Schreib die Zeilen Wort für Wort ab, beginnend mit der ersten und endend mit der Zeile, in der „center [405, 146].“ steht, beide eingeschlossen.
===== EINGABE
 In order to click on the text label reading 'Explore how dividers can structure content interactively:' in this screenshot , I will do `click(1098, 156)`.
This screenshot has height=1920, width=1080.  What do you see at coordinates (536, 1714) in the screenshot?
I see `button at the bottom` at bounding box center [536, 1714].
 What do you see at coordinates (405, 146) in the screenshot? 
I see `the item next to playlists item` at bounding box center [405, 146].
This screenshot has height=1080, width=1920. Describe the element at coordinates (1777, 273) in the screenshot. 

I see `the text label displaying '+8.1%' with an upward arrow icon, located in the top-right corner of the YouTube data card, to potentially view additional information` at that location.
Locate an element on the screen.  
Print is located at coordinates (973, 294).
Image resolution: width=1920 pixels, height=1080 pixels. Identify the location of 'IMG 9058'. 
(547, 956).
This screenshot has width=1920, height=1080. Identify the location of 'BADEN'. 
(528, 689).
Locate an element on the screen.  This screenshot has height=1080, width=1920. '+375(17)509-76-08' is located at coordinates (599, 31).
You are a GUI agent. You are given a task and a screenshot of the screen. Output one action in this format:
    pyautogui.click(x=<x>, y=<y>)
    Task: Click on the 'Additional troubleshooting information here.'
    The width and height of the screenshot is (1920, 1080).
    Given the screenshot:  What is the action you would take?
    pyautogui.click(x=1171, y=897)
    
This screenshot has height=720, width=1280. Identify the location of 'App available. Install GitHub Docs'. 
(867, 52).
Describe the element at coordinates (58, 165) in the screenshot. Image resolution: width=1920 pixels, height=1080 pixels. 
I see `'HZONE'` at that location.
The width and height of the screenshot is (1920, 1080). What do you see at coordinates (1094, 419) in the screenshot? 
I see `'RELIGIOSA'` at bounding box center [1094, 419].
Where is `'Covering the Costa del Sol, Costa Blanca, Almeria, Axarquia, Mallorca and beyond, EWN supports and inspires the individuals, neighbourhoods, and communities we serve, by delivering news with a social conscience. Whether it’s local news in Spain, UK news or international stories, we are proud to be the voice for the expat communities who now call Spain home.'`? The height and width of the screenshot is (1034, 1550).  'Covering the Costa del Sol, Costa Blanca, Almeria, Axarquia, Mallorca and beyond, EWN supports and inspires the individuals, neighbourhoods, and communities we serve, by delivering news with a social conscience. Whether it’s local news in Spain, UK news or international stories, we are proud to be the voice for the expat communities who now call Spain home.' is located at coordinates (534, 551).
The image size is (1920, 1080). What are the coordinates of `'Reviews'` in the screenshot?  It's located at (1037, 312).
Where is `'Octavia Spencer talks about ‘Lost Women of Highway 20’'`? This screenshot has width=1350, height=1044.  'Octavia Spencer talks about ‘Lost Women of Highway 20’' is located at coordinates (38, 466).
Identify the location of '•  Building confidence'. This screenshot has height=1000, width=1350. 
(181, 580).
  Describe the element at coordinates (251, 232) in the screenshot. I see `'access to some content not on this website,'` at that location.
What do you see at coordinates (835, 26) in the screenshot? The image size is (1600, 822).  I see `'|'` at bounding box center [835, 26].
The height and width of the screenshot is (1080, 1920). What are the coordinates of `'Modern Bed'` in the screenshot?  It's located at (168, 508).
==========
LÖSUNG
 In order to click on the text label reading 'Explore how dividers can structure content interactively:' in this screenshot , I will do `click(1098, 156)`.
This screenshot has height=1920, width=1080.  What do you see at coordinates (536, 1714) in the screenshot?
I see `button at the bottom` at bounding box center [536, 1714].
 What do you see at coordinates (405, 146) in the screenshot? 
I see `the item next to playlists item` at bounding box center [405, 146].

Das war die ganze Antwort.